Returns the number of subwords of w of length k.

EXAMPLES:

sage: Subwords([1,2,3], 2).cardinality()
3
first()

EXAMPLES:

sage: Subwords([1,2,3],2).first()
[1, 2]
sage: Subwords([1,2,3],0).first()
[]
last()

EXAMPLES:

sage: Subwords([1,2,3],2).last()
[2, 3]
sage.combinat.subword.smallest_positions(word, subword, pos=0)

Returns the smallest positions for which subword appears as a subword of word.

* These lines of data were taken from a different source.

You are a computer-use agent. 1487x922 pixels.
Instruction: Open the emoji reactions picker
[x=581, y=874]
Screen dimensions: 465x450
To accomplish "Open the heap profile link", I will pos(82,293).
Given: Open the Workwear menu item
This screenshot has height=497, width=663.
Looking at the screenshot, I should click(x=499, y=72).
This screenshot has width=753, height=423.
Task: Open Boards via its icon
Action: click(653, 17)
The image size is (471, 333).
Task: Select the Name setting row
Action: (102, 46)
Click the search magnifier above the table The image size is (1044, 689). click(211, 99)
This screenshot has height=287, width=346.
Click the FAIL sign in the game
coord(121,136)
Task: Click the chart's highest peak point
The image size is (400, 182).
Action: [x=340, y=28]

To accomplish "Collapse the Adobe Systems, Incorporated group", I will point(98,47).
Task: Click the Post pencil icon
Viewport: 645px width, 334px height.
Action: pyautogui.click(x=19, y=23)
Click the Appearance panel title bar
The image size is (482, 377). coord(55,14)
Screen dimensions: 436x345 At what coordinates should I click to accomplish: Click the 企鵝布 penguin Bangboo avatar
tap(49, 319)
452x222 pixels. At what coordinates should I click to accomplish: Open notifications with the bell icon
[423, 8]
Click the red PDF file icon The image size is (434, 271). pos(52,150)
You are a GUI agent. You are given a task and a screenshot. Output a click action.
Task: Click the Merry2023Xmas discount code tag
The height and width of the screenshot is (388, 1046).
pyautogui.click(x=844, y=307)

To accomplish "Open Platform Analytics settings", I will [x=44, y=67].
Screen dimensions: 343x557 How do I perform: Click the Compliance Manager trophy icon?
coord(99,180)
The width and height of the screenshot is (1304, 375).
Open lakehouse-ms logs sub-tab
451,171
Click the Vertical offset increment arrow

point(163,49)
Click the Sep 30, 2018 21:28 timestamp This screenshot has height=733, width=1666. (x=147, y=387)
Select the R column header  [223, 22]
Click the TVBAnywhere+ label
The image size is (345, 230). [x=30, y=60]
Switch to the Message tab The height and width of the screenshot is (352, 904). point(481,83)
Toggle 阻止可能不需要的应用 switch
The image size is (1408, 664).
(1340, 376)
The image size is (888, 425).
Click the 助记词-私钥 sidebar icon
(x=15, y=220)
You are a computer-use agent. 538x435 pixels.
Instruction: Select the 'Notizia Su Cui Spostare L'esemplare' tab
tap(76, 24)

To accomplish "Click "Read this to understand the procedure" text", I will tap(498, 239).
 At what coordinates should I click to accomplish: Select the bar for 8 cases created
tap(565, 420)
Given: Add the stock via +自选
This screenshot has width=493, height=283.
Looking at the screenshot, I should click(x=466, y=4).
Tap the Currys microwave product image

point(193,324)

If pos is specified, then it returns the positions of the first appearance of subword starting at pos.

If subword is not found in word, then it returns False.

EXAMPLES:

sage: sage.combinat.subword.smallest_positions([1,2,3,4], [2,4])
[1, 3]
sage: sage.combinat.subword.smallest_positions([1,2,3,4,4], [2,4])
[1, 3]
sage: sage.combinat.subword.smallest_positions([1,2,3,3,4,4], [3,4])
[2, 4]
sage: sage.combinat.subword.smallest_positions([1,2,3,3,4,4], [3,4],2)
[2, 4]
sage: sage.combinat.subword.smallest_positions([1,2,3,3,4,4], [3,4],3)
[3, 4]
sage: sage.combinat.subword.smallest_positions([1,2,3,4], [2,3])
[1, 2]
sage: sage.combinat.subword.smallest_positions([1,2,3,4], [5,5])
False
sage: sage.combinat.subword.smallest_positions([1,3,3,4,5],[3,5])
[1, 4]
sage: sage.combinat.subword.smallest_positions([1,3,3,5,4,5,3,5],[3,5,3])
[1, 3, 6]
sage: sage.combinat.subword.smallest_positions([1,3,3,5,4,5,3,5],[3,5,3],2)
[2, 3, 6]
sage: sage.combinat.subword.smallest_positions([1,2,3,4,3,4,4],[2,3,3,1])
False
sage: sage.combinat.subword.smallest_positions([1,3,3,5,4,5,3,5],[3,5,3],3)
False

TEST:

We check for trac ticket #5534:

sage: w = ["a", "b", "c", "d"]; ww = ["b", "d"]
sage: x = sage.combinat.subword.smallest_positions(w, ww); ww
['b', 'd']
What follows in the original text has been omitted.